--- begin SELECTED EXCERPT ---

A little help from Danny Barker brought Eddieboh Paris from the streets to the trombone and back again.

By Katy Reckdahl

WHAT: Eddieboh Paris & Friends
WHEN: 7:30 to 10 p.m. Tuesdays, 10 p.m. to 2 a.m. Wednesdays
WHERE: The Spotted Cat, 623 Frenchmen Street, 943-3887

"While he practiced, I'd be in the other room, peeping through the door and practicing his moves on my own," trombonist Eddieboh Paris says of his tap-dancing grandfather, Isaac "Porkchop" Mason.
Photo by Cheryl Gerber
If it hadn't been for the little shoplifting incident in the summer before eighth grade, Eddieboh Paris wouldn't be a professional musician.

It was just a 10-cent Hubig Pie -- apple -- tucked into the waistband of his shorts. But while Paris was walking out of the grocery store, the pie fell -- right in front of veteran jazzman Danny Barker, who had recently retired and moved back to New Orleans from New York City.

Barker looked at him and said, "Boy, you're stealing? I know your mama." The very thought struck fear in Paris' heart. His mother, Lois Joseph, worked long days as a registered nurse, says Paris, and came home to "run the house like a boot camp."

Barker continued, as if nothing had happened. "I have a surprise for you," he said. "I'll be at the church tomorrow with Pepsi and all the hot dogs you can eat -- with mustard, ketchup, chili, anything you want. But I want something from you." And so Barker recruited Paris for the now legendary Fairview Baptist Church jazz band.

The hot dogs were a big draw, Paris admits: "Because I'm the fourth of seven kids and when the food was gone, it was gone." But next to the food was Barker with a bunch of donated band instruments. He told Paris to "put some of that energy to good use" and gave him an E-flat sousaphone. "It was big and ugly, and I hated it," Paris recalls. "Then I thought, 'He's going to tell my mama I stole that pie.'" So Paris stuck with it and eventually learned to play the double B-flat sousaphone, the baritone horn, slide trumpet, and -- his love -- the trombone.

--- end SELECTED EXCERPT ---

» **EXERCISE DETAILS**: Copy the Eddieboh Paris profile from "Photo by Cheryl" to "New York City.", switching "grocery store" to "corner market".

--- begin DATASET ROWS ---

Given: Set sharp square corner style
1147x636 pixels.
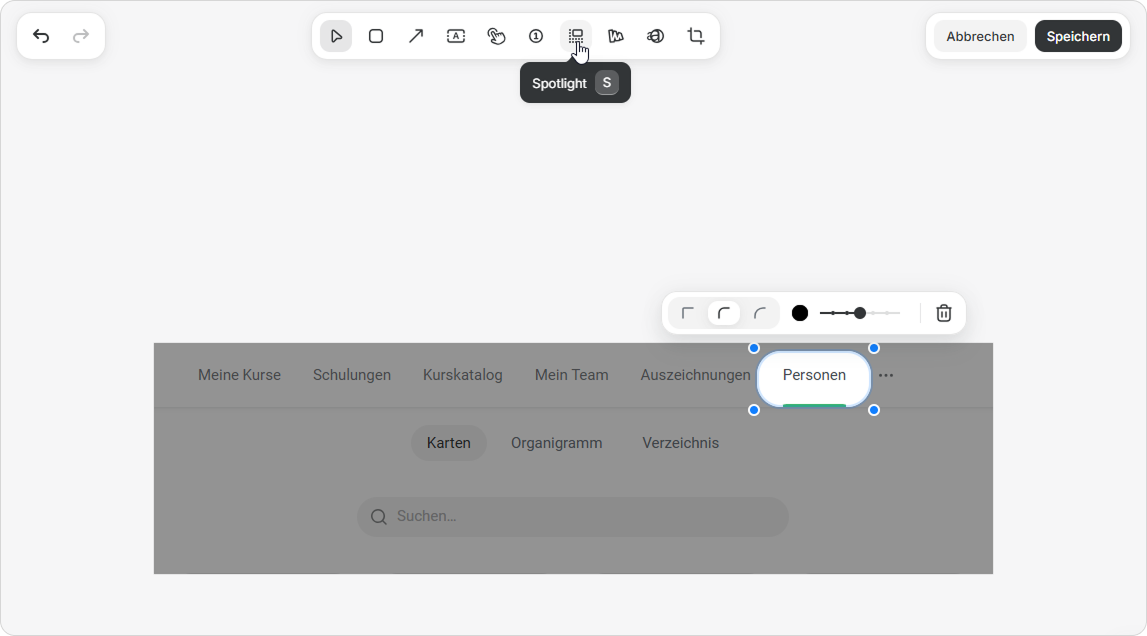Looking at the screenshot, I should coord(688,313).
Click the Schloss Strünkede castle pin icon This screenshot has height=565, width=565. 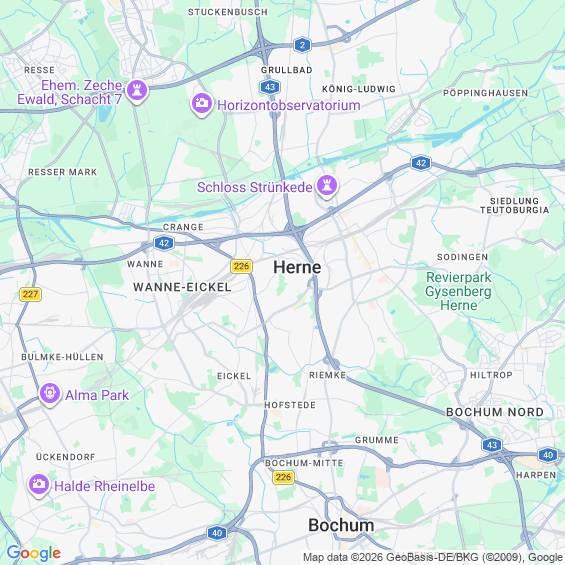[327, 186]
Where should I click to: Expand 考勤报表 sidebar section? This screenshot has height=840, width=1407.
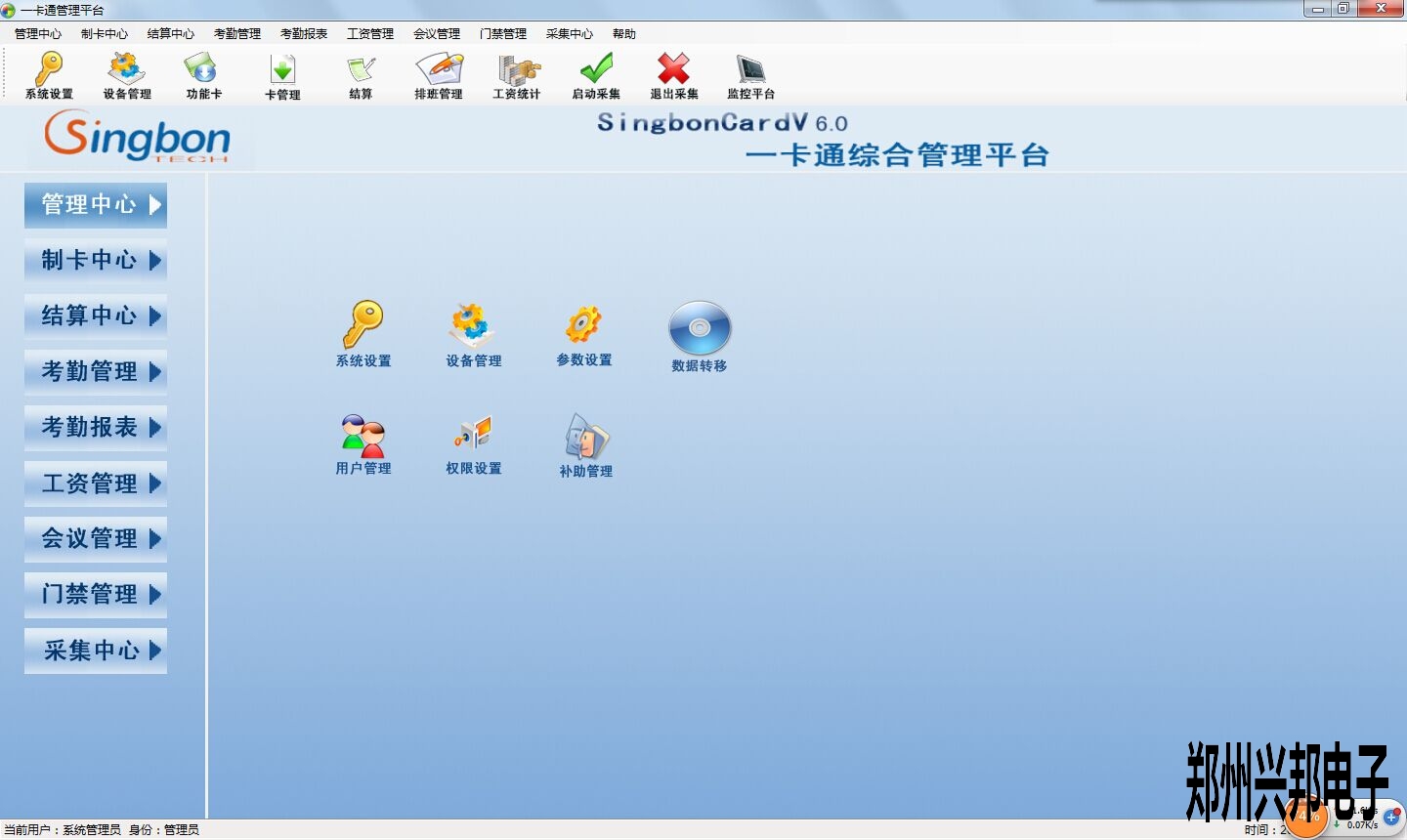click(96, 428)
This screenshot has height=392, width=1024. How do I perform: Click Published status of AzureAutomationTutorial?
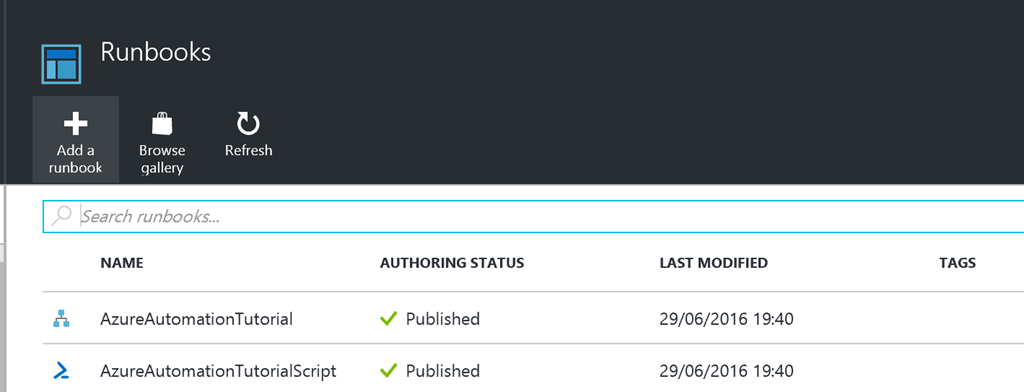443,319
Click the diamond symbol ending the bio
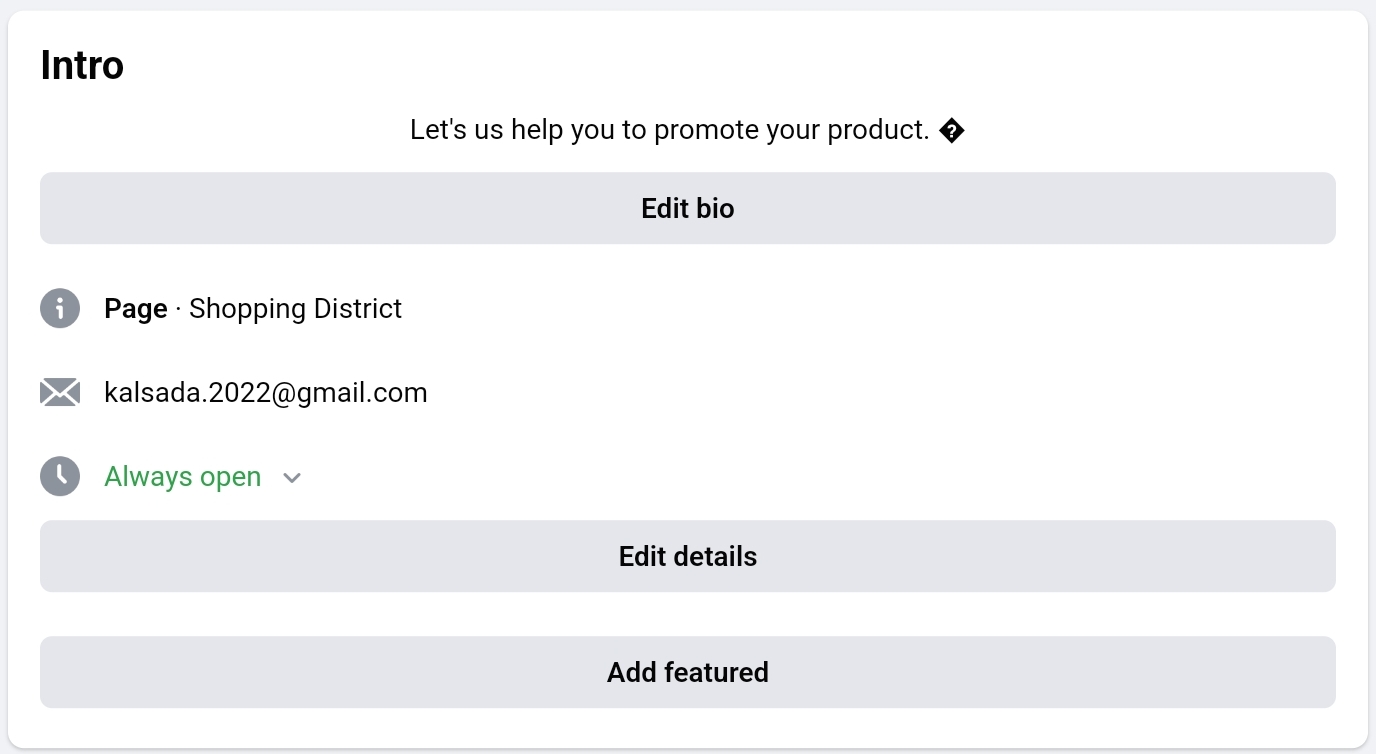 952,130
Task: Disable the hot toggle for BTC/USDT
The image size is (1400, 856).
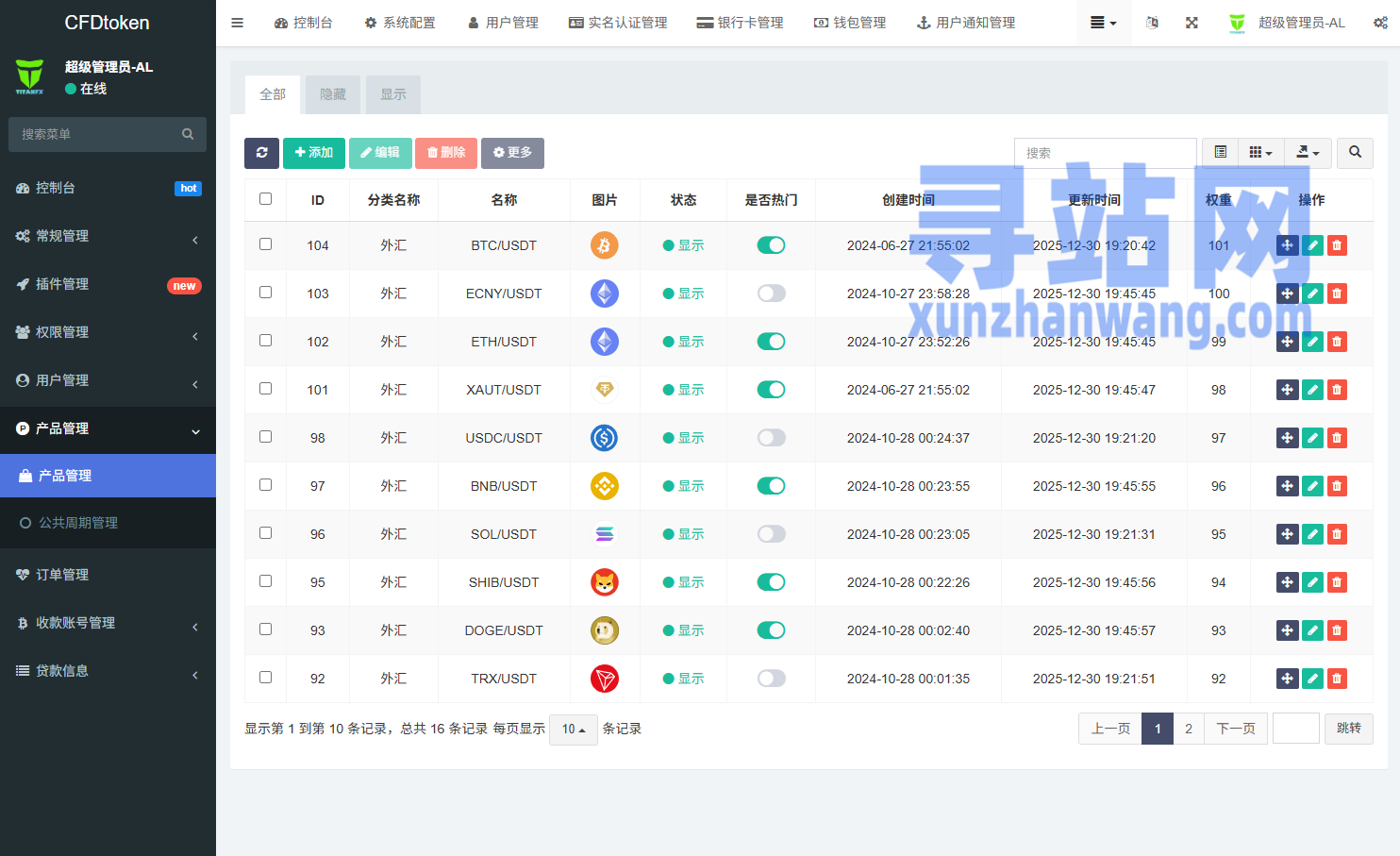Action: pos(771,245)
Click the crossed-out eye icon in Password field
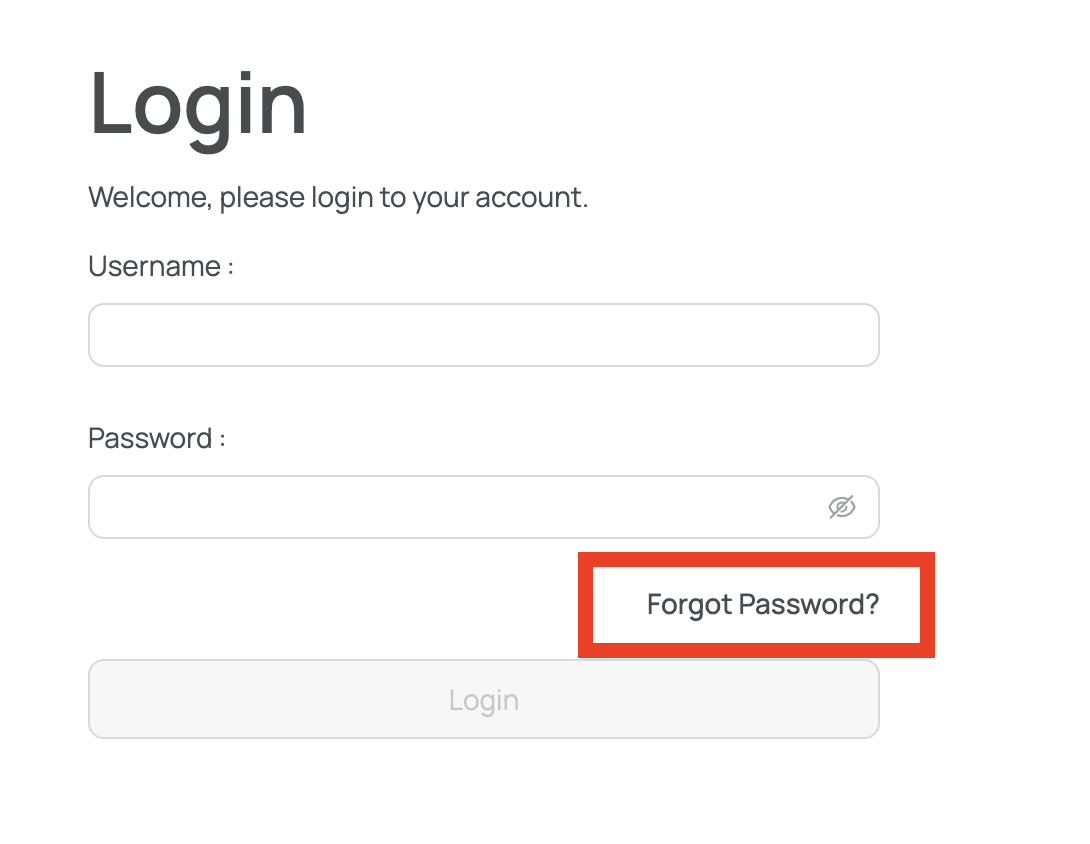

--- end DATASET ROWS ---

» **ANSWER**:
Photo by Cheryl Gerber
If it hadn't been for the little shoplifting incident in the summer before eighth grade, Eddieboh Paris wouldn't be a professional musician.

It was just a 10-cent Hubig Pie -- apple -- tucked into the waistband of his shorts. But while Paris was walking out of the corner market, the pie fell -- right in front of veteran jazzman Danny Barker, who had recently retired and moved back to New Orleans from New York City.